**The problem**
Repeat the data verbatim, images excluded.
──────────
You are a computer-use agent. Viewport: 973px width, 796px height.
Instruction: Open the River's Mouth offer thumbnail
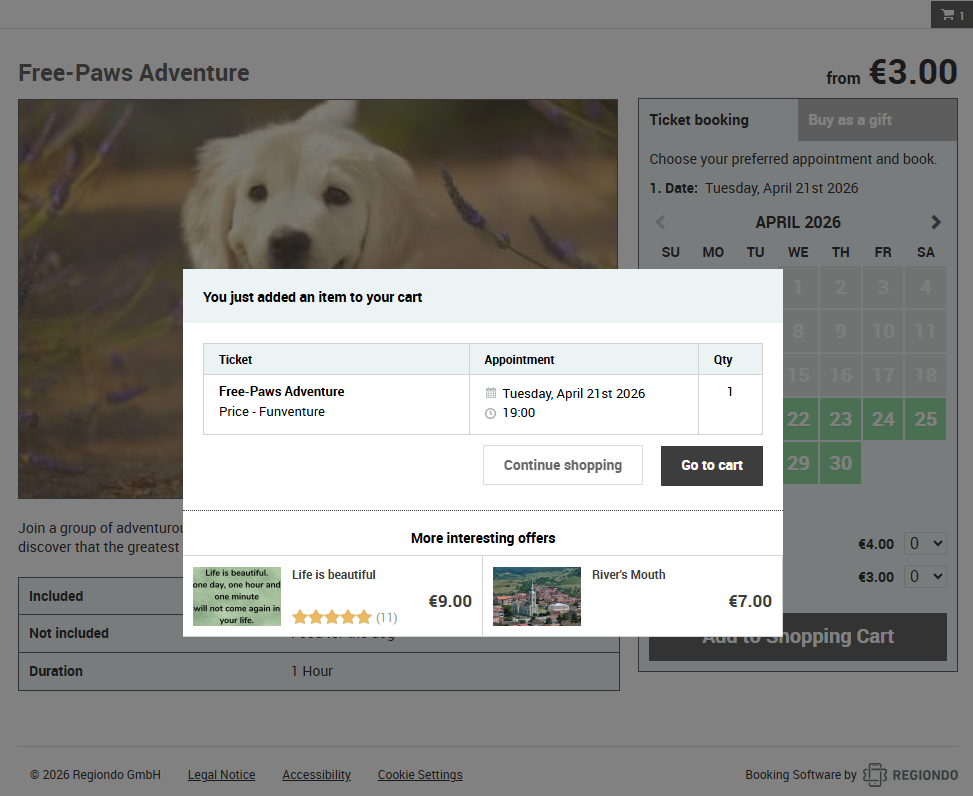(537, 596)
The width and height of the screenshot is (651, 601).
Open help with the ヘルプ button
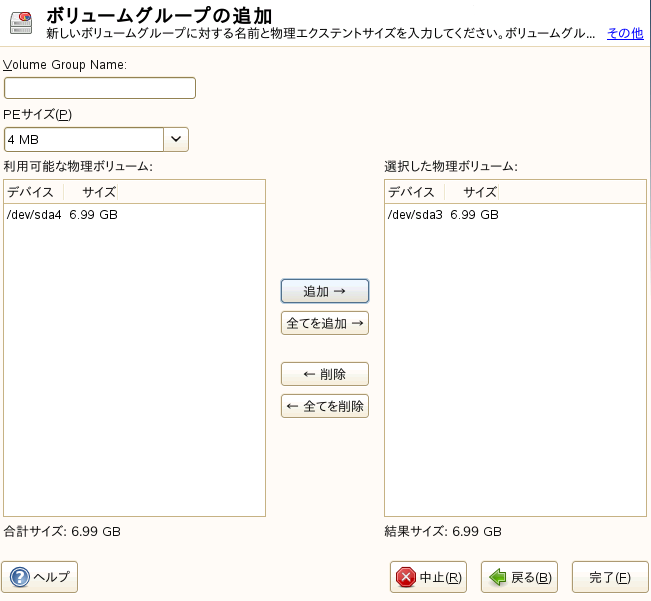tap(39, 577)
──────────
**Reply**
You are a computer-use agent. Viewport: 973px width, 796px height.
Instruction: Open the River's Mouth offer thumbnail
(537, 596)
The width and height of the screenshot is (651, 601).
Open help with the ヘルプ button
tap(39, 577)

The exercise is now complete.